[WORK TO COMPLETE] Write out, from the entries below, exactly the lines that run between the lines holding "Априлци (468, 1905)" and "[Catalunya Turisme] (131, 2520)", inclusive, and stop there.

[PROVIDED MATERIAL]

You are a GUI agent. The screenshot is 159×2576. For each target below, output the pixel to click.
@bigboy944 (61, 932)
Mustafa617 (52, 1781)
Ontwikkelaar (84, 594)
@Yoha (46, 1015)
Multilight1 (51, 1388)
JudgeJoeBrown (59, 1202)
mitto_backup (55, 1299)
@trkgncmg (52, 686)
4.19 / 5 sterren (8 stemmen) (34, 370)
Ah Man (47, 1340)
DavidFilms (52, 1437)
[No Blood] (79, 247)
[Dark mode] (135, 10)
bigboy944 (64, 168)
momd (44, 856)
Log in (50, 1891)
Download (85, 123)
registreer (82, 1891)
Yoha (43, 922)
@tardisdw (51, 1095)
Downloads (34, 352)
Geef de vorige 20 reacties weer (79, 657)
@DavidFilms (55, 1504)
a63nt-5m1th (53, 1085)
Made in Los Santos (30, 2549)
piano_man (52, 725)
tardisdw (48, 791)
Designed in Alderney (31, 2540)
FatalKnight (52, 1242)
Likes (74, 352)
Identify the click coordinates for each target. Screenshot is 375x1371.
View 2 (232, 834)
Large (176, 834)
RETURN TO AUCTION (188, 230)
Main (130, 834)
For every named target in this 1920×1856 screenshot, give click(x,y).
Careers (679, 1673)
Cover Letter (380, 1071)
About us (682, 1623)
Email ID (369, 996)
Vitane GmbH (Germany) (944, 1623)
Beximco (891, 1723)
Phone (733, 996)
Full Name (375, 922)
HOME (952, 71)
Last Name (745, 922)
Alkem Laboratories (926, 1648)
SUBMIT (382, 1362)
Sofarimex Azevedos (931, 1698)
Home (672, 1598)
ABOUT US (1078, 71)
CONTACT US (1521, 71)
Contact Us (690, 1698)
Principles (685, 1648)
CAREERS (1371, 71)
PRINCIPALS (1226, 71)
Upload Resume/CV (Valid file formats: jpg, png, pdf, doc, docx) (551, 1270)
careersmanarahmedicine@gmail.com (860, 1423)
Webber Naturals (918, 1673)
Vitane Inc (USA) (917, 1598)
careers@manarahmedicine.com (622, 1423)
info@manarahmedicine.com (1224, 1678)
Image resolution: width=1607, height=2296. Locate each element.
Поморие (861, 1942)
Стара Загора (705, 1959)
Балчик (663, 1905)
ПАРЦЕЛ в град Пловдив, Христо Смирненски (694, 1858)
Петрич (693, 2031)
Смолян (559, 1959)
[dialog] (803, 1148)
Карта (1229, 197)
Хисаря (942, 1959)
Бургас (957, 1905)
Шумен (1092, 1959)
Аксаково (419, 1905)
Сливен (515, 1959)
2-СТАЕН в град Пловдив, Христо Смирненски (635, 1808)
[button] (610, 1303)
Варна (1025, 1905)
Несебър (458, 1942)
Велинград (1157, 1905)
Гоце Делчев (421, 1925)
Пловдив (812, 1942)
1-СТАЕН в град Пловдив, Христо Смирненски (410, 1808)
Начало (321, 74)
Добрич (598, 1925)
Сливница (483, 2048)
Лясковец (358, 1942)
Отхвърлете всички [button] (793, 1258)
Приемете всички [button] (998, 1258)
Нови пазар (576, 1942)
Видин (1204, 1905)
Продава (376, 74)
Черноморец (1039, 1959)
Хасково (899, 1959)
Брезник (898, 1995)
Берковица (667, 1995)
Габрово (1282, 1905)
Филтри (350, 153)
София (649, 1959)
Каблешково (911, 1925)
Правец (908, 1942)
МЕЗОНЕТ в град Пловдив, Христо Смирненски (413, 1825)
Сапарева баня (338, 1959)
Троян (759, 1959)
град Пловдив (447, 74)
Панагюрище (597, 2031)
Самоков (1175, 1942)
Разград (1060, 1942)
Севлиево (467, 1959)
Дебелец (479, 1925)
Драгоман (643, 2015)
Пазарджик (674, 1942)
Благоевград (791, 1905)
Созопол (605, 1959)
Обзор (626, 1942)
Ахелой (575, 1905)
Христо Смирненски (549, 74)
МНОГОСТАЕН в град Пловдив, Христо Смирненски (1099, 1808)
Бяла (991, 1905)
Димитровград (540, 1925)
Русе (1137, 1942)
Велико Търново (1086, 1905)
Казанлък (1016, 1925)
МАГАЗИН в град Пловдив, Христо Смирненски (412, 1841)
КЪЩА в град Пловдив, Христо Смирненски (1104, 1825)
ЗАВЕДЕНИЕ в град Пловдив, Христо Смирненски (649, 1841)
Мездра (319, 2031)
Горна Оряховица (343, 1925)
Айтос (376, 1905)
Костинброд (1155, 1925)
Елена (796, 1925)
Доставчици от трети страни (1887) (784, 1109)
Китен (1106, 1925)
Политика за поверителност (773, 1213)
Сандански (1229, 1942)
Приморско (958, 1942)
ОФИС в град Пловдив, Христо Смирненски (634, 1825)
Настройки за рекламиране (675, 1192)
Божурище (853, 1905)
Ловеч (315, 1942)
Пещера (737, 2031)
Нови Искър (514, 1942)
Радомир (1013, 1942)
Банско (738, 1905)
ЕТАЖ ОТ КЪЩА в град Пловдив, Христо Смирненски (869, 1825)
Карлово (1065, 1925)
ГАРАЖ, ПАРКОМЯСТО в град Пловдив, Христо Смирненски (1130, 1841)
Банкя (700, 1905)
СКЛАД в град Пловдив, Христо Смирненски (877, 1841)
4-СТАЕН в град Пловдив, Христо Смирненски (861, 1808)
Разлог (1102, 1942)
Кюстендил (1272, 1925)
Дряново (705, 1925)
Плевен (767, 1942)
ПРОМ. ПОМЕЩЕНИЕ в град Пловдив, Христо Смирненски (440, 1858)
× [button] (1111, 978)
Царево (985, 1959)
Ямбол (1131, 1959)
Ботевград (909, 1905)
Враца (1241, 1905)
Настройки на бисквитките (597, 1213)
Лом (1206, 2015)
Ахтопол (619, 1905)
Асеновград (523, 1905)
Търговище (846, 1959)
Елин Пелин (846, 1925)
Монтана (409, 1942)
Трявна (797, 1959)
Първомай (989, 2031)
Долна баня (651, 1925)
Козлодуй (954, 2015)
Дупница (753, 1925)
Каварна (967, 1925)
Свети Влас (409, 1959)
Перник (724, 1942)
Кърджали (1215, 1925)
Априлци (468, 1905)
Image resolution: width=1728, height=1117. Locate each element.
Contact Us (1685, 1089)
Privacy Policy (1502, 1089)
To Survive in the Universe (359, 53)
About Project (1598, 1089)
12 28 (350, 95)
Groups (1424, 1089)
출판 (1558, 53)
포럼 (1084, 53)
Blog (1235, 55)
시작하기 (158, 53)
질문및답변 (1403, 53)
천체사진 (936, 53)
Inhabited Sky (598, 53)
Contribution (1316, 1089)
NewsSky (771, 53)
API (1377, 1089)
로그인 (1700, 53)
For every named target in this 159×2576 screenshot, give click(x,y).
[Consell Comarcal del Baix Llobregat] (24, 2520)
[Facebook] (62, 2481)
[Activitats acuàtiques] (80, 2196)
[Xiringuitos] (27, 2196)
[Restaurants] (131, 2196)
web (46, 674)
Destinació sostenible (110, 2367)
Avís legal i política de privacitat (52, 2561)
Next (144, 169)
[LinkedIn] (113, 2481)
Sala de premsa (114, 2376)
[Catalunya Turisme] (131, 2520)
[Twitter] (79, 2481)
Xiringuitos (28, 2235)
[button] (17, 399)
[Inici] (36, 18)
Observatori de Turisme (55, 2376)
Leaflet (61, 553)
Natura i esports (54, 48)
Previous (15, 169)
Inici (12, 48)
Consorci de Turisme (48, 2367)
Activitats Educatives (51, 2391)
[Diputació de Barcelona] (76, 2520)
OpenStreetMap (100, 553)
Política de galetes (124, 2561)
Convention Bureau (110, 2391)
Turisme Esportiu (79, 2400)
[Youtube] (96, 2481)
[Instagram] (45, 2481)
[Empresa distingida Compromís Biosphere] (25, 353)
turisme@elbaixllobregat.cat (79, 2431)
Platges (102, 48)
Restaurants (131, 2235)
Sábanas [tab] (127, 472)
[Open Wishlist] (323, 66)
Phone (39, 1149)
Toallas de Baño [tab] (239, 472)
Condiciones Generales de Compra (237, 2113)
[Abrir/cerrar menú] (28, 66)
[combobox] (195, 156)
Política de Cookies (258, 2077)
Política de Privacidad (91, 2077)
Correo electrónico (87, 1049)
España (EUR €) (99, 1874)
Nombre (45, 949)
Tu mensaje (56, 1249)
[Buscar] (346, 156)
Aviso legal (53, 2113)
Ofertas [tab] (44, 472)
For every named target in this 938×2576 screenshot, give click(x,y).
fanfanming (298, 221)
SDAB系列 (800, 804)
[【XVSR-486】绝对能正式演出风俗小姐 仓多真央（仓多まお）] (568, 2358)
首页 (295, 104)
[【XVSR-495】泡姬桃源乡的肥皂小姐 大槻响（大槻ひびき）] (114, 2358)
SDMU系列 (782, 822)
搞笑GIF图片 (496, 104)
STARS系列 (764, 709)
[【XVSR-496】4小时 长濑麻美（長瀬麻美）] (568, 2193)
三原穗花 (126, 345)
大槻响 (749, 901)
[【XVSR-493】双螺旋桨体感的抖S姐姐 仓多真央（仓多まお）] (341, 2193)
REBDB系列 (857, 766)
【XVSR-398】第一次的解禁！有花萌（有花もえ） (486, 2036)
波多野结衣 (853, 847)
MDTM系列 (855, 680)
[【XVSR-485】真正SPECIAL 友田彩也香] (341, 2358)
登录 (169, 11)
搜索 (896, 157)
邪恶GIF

[COMPLETED TASK]
Априлци (468, 1905)
Image resolution: width=1728, height=1117. Locate each element.
Contact Us (1685, 1089)
Privacy Policy (1502, 1089)
To Survive in the Universe (359, 53)
About Project (1598, 1089)
12 28 (350, 95)
Groups (1424, 1089)
출판 (1558, 53)
포럼 (1084, 53)
Blog (1235, 55)
시작하기 (158, 53)
질문및답변 (1403, 53)
천체사진 (936, 53)
Inhabited Sky (598, 53)
Contribution (1316, 1089)
NewsSky (771, 53)
API (1377, 1089)
로그인 (1700, 53)
For every named target in this 159×2576 screenshot, give click(x,y).
[Consell Comarcal del Baix Llobregat] (24, 2520)
[Facebook] (62, 2481)
[Activitats acuàtiques] (80, 2196)
[Xiringuitos] (27, 2196)
[Restaurants] (131, 2196)
web (46, 674)
Destinació sostenible (110, 2367)
Avís legal i política de privacitat (52, 2561)
Next (144, 169)
[LinkedIn] (113, 2481)
Sala de premsa (114, 2376)
[Catalunya Turisme] (131, 2520)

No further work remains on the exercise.